Information shown:
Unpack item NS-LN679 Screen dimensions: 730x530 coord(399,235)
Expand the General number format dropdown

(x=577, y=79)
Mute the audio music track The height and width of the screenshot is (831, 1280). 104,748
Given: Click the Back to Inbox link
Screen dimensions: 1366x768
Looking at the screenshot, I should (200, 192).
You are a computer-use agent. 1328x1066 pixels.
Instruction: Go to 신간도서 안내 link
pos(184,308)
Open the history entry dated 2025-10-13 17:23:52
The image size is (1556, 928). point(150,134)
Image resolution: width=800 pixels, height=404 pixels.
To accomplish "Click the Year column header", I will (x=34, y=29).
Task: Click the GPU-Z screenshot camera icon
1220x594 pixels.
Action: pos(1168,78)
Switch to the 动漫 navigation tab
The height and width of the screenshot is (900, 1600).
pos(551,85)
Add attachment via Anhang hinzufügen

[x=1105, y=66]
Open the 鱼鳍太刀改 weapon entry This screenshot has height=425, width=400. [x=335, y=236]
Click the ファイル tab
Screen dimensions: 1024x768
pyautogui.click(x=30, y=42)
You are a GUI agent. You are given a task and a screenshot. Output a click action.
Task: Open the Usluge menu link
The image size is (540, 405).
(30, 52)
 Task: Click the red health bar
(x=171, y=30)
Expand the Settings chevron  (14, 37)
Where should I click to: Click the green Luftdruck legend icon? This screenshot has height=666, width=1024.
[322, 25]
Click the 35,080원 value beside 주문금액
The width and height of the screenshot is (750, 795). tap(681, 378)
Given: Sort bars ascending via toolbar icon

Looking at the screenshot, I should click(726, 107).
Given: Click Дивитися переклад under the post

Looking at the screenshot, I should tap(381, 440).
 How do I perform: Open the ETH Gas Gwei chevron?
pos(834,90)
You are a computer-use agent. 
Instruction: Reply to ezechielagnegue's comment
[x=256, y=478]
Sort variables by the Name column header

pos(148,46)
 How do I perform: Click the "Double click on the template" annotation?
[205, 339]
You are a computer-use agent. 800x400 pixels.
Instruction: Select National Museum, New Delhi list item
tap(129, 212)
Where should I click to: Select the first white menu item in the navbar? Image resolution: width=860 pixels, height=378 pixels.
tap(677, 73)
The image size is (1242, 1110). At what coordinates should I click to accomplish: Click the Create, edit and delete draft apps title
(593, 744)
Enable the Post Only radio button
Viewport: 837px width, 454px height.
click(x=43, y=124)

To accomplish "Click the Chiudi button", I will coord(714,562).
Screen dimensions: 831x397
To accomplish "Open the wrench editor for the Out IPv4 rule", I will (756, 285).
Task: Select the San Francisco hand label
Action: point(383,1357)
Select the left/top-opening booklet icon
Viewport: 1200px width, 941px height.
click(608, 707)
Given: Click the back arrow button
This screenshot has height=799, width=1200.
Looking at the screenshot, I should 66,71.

Assignment: Copy each line of the listing verbatim.

The answer:
Unpack item NS-LN679 Screen dimensions: 730x530 coord(399,235)
Expand the General number format dropdown

(x=577, y=79)
Mute the audio music track The height and width of the screenshot is (831, 1280). 104,748
Given: Click the Back to Inbox link
Screen dimensions: 1366x768
Looking at the screenshot, I should (200, 192).
You are a computer-use agent. 1328x1066 pixels.
Instruction: Go to 신간도서 안내 link
pos(184,308)
Open the history entry dated 2025-10-13 17:23:52
The image size is (1556, 928). point(150,134)
Image resolution: width=800 pixels, height=404 pixels.
To accomplish "Click the Year column header", I will (x=34, y=29).
Task: Click the GPU-Z screenshot camera icon
1220x594 pixels.
Action: pos(1168,78)
Switch to the 动漫 navigation tab
The height and width of the screenshot is (900, 1600).
pos(551,85)
Add attachment via Anhang hinzufügen

[x=1105, y=66]
Open the 鱼鳍太刀改 weapon entry This screenshot has height=425, width=400. [x=335, y=236]
Click the ファイル tab
Screen dimensions: 1024x768
pyautogui.click(x=30, y=42)
You are a GUI agent. You are given a task and a screenshot. Output a click action.
Task: Open the Usluge menu link
The image size is (540, 405).
(30, 52)
 Task: Click the red health bar
(x=171, y=30)
Expand the Settings chevron  (14, 37)
Where should I click to: Click the green Luftdruck legend icon? This screenshot has height=666, width=1024.
[322, 25]
Click the 35,080원 value beside 주문금액
The width and height of the screenshot is (750, 795). tap(681, 378)
Given: Sort bars ascending via toolbar icon

Looking at the screenshot, I should click(726, 107).
Given: Click Дивитися переклад under the post

Looking at the screenshot, I should tap(381, 440).
 How do I perform: Open the ETH Gas Gwei chevron?
pos(834,90)
You are a computer-use agent. 
Instruction: Reply to ezechielagnegue's comment
[x=256, y=478]
Sort variables by the Name column header

pos(148,46)
 How do I perform: Click the "Double click on the template" annotation?
[205, 339]
You are a computer-use agent. 800x400 pixels.
Instruction: Select National Museum, New Delhi list item
tap(129, 212)
Where should I click to: Select the first white menu item in the navbar? Image resolution: width=860 pixels, height=378 pixels.
tap(677, 73)
The image size is (1242, 1110). At what coordinates should I click to accomplish: Click the Create, edit and delete draft apps title
(593, 744)
Enable the Post Only radio button
Viewport: 837px width, 454px height.
click(x=43, y=124)

To accomplish "Click the Chiudi button", I will coord(714,562).
Screen dimensions: 831x397
To accomplish "Open the wrench editor for the Out IPv4 rule", I will (756, 285).
Task: Select the San Francisco hand label
Action: point(383,1357)
Select the left/top-opening booklet icon
Viewport: 1200px width, 941px height.
click(608, 707)
Given: Click the back arrow button
This screenshot has height=799, width=1200.
Looking at the screenshot, I should 66,71.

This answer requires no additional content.